• Assigned task: Please restate the following records word for word.

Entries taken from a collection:
══════════
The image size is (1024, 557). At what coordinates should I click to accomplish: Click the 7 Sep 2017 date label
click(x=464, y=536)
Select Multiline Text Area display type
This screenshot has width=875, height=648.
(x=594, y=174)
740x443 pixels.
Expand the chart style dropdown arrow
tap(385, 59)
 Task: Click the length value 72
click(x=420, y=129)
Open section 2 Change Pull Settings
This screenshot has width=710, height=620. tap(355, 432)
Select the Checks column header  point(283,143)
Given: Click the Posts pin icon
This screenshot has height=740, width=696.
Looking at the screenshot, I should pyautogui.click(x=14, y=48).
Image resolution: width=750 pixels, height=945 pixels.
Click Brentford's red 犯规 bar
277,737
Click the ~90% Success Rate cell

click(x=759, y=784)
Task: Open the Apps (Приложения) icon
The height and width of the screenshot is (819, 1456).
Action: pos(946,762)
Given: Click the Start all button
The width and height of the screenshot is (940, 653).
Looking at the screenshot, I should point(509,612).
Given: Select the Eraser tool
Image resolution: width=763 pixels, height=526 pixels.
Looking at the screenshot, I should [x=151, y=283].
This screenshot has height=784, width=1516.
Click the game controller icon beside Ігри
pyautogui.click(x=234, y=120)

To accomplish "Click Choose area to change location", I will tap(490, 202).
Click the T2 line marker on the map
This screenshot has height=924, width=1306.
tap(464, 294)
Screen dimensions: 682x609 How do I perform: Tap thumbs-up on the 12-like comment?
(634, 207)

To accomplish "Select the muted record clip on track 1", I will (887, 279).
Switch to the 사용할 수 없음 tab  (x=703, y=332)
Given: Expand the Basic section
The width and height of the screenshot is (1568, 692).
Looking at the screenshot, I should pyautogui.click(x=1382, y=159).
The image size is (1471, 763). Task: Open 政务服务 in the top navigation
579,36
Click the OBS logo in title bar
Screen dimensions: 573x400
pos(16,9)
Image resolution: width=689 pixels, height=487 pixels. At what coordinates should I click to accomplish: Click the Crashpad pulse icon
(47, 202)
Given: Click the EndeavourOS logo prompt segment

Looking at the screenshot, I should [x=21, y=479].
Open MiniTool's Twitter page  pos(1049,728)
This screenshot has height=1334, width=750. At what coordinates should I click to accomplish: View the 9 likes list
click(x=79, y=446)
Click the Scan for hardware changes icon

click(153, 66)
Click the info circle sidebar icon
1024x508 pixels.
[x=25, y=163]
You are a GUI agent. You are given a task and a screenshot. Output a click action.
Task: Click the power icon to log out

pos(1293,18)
══════════
• Solution to this exercise:
The image size is (1024, 557). At what coordinates should I click to accomplish: Click the 7 Sep 2017 date label
click(x=464, y=536)
Select Multiline Text Area display type
This screenshot has width=875, height=648.
(x=594, y=174)
740x443 pixels.
Expand the chart style dropdown arrow
tap(385, 59)
 Task: Click the length value 72
click(x=420, y=129)
Open section 2 Change Pull Settings
This screenshot has width=710, height=620. tap(355, 432)
Select the Checks column header  point(283,143)
Given: Click the Posts pin icon
This screenshot has height=740, width=696.
Looking at the screenshot, I should pyautogui.click(x=14, y=48).
Image resolution: width=750 pixels, height=945 pixels.
Click Brentford's red 犯规 bar
277,737
Click the ~90% Success Rate cell

click(x=759, y=784)
Task: Open the Apps (Приложения) icon
The height and width of the screenshot is (819, 1456).
Action: pos(946,762)
Given: Click the Start all button
The width and height of the screenshot is (940, 653).
Looking at the screenshot, I should point(509,612).
Given: Select the Eraser tool
Image resolution: width=763 pixels, height=526 pixels.
Looking at the screenshot, I should [x=151, y=283].
This screenshot has height=784, width=1516.
Click the game controller icon beside Ігри
pyautogui.click(x=234, y=120)

To accomplish "Click Choose area to change location", I will tap(490, 202).
Click the T2 line marker on the map
This screenshot has height=924, width=1306.
tap(464, 294)
Screen dimensions: 682x609 How do I perform: Tap thumbs-up on the 12-like comment?
(634, 207)

To accomplish "Select the muted record clip on track 1", I will (887, 279).
Switch to the 사용할 수 없음 tab  (x=703, y=332)
Given: Expand the Basic section
The width and height of the screenshot is (1568, 692).
Looking at the screenshot, I should pyautogui.click(x=1382, y=159).
The image size is (1471, 763). Task: Open 政务服务 in the top navigation
579,36
Click the OBS logo in title bar
Screen dimensions: 573x400
pos(16,9)
Image resolution: width=689 pixels, height=487 pixels. At what coordinates should I click to accomplish: Click the Crashpad pulse icon
(47, 202)
Given: Click the EndeavourOS logo prompt segment

Looking at the screenshot, I should [x=21, y=479].
Open MiniTool's Twitter page  pos(1049,728)
This screenshot has height=1334, width=750. At what coordinates should I click to accomplish: View the 9 likes list
click(x=79, y=446)
Click the Scan for hardware changes icon

click(153, 66)
Click the info circle sidebar icon
1024x508 pixels.
[x=25, y=163]
You are a GUI agent. You are given a task and a screenshot. Output a click action.
Task: Click the power icon to log out

pos(1293,18)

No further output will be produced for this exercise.